04. The Soup Dragon!
The Clangers are cute but come on, you all preferred the Soup Dragon, admit it to yourself, I’m sure you’ve bought a little Clanger stuffed toy (I have), either ironically or not, but when you see an episode – you’re waiting for the Soup Dragon to appear and you’re always happier when she does. So in conclusion; it’s all about the Soup Dragon. That is why the Soup Dragon is representing The Clangers – one of the most charming and fascinating children’s shows ever produced, because the Soup Dragon is the real star of the show, not bad for some wood with Fuzzy Felts glued on it.


03. The Mysterons!
The Mysterons are sheer genius, they are the ultimate example of ‘less is more’, with them the Andersons managed to create a genuine threat that was genuinely threatening, that scared kids and can still unnerve them (at least) today if reactions to the CGI show was anything to go by – with a vocal synthesiser and two rings of light. Let’s see you do that; let’s see you create an iconic villain with a torch and a funny voice.

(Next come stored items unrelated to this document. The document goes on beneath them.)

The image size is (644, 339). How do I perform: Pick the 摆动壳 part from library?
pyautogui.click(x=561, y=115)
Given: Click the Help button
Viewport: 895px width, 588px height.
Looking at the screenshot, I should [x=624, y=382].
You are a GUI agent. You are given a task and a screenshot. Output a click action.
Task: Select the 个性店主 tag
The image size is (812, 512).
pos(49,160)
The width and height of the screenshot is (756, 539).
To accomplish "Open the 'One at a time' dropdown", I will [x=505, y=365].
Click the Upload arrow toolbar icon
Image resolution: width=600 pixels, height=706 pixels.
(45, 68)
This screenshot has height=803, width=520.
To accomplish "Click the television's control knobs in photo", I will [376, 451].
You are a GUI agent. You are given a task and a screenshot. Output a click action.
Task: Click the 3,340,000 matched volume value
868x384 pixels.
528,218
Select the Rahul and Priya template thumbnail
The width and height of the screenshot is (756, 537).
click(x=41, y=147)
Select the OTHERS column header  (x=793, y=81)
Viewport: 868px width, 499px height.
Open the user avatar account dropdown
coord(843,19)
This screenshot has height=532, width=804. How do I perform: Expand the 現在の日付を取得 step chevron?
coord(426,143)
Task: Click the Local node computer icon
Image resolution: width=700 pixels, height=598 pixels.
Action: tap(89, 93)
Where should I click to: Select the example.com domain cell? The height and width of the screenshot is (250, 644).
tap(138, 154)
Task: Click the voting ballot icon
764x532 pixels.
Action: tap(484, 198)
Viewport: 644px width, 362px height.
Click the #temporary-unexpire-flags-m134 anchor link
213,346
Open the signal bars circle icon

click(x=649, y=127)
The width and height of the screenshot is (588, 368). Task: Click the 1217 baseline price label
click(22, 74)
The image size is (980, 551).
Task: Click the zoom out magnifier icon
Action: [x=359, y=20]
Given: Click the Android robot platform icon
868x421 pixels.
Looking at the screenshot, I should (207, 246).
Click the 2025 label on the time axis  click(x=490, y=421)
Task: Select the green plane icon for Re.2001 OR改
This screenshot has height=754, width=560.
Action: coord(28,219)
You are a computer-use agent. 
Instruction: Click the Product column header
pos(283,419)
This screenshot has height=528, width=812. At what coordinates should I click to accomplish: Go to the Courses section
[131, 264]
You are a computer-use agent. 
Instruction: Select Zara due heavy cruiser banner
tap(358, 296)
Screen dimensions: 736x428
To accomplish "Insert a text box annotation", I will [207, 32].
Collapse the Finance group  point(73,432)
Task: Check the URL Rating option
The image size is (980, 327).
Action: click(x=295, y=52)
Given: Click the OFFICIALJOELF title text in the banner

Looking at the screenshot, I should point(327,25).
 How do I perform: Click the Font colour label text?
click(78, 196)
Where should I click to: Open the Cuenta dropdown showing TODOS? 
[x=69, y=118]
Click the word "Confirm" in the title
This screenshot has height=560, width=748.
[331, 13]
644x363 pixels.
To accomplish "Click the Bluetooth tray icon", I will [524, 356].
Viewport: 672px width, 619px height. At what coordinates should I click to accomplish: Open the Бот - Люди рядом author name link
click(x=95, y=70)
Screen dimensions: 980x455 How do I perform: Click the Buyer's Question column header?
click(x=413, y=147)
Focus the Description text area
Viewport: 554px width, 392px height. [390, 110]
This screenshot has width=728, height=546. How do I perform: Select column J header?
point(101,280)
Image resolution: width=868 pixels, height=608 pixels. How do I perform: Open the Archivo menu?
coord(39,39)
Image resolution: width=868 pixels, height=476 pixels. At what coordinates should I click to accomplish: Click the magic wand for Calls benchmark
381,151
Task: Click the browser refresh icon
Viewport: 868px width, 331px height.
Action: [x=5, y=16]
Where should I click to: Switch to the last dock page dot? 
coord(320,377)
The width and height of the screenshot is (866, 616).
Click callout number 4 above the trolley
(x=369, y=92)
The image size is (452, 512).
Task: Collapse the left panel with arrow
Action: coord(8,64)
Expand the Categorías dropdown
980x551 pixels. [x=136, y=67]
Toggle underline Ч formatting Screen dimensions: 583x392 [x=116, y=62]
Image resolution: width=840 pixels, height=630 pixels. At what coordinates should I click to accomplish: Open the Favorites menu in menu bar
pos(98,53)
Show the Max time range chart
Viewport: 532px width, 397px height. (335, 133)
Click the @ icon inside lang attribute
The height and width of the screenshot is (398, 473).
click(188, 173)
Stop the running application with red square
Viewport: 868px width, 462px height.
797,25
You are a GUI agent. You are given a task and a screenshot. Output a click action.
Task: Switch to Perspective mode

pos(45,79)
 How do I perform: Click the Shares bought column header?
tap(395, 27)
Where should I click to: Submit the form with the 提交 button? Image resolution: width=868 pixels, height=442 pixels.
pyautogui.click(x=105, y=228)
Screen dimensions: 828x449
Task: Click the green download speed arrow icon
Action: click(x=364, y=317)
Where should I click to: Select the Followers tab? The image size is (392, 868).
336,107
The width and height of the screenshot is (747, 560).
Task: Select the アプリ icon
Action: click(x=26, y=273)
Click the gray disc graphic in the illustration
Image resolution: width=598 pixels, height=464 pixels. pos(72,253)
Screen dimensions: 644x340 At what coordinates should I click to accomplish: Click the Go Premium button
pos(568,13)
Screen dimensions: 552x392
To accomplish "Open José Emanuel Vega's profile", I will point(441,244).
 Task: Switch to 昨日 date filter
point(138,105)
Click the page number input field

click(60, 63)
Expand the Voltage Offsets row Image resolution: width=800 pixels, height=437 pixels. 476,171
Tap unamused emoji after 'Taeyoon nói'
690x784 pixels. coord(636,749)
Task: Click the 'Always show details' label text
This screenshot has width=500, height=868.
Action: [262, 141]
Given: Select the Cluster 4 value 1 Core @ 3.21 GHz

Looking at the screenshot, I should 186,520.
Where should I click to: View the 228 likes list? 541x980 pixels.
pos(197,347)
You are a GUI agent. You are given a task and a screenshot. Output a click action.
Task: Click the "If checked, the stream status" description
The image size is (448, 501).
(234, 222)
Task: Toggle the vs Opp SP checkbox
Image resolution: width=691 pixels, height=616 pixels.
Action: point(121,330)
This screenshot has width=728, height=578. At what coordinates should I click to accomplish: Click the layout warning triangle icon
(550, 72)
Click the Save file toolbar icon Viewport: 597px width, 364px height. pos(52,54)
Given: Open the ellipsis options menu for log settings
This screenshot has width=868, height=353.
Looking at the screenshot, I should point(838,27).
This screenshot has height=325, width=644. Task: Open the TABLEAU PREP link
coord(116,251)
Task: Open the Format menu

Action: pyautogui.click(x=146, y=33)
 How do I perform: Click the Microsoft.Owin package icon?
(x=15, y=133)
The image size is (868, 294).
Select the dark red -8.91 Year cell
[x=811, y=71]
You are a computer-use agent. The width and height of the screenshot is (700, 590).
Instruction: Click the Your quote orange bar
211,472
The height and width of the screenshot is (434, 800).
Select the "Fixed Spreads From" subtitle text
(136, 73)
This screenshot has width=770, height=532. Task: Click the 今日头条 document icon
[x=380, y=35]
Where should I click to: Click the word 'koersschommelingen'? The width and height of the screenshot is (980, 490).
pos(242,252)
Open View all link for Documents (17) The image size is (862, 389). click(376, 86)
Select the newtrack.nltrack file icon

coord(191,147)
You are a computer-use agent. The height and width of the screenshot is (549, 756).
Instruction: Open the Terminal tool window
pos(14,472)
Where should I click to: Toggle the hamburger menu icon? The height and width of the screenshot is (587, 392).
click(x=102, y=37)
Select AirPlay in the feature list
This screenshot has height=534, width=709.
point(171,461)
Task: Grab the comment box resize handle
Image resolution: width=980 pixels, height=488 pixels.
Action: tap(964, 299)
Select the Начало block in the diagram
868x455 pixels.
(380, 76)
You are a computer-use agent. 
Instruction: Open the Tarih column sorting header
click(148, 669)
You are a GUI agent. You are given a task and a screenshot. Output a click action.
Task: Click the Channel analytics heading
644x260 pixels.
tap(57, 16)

On a rough tangent one of the coolest toys of the 90’s was Captain Scarlet related, it was a Mysterons ‘gun’ from Vivid Imaginations, pulling the trigger shot the Mysterons’ light out and at the same time activating a voice changer so you could speak in the Voice of the Mysterons, fantastic. Also one fact about the Mysterons: it was all Spectrum’s fault they got so determined to fuck earth up in the first place, Captain Black blew up a base of theirs almost totally unprovoked, because he’s a prick (but another damn fine villain).


02. The Mekon!
Must…contain…enthusiasm…for…Dan…Dare…must…not…rant…about…Dan Dare’s…lack of…merchandise…*EHEM* *cough* despite that arsehole Judge Dredd’s continued high profile, Dan Dare remains our great comic hero (Dredd isn't really a hero is he? More of a, well, fascist cop) – I maintain that he’s ‘our’ Captain America (I also maintain that our ‘Superman’ is Desperate Dan, which I guess makes Judge Dredd ‘our’ Spawn, OK I’ll stop grumbling about Dredd, I do like his stories, I just don’t like him that much) but for all Dan’s awesomeness (and there’s a lot of it) I honestly think it’s his villain, the mighty melon that is the Mekon, that has had the true staying power. I still hear people refer to big headed people as ‘The Mekon’ (yes that’s cruel, but also slightly funny) and the Mekon was a fantastic character, this petty little alien who was such a huge threat…wait…the Mekon’s Adolf Hitler! A little shit with a big conquering army and a master race way of thinking, holy shit, I just got that – of course unlike a certain singular bollocked failed artist, the Mekon was actually a physical threat on his own – big noggin, big telepath - he’s also a superb design, very alien and yet very expressive with a face that always seemed like it was scheming. God I love Dan Dare.


01. The Daleks!
I have to justify this why? It’s the Daleks. More people can recognise the fucking pepper pots of Skaro than they can the current prime minister, they’re one of the greatest villains ever created in fiction, they terrified about three generations of children and thrilled around five to six, they’re actually good characters even if they are faceless murder machines (you understand their motivations is what I mean), they've remained a genuine threat (now they can go upstairs), they've an engaging backstory, a commanding presence. They’re the Doctor’s greatest foes and one of the most iconic (yes I've used that word three times, but I this it’s appropriate all three times) characters in television, hell in any media – in the UK they’re on the same level as Mario, Tony the Tiger and Spider-Man. My mum knows what a Dalek is; YOUR mum knows what a Dalek is. This is not just because it’s Dr Who, this is because the Daleks are without a doubt the greatest British Alien, in fact they’re one of the greatest aliens in fiction, Superman is lower down the list than them (sorry Clark, it’s just, well, they’ve got more personality than you mate – and they've removed all their emotions). 

Aaaannd that's my list, carefully prepared on the toilet and utterly faultless in every regard. If you have read this, feel free to argue how wrong it actually is, you'll probably be right. Ta all.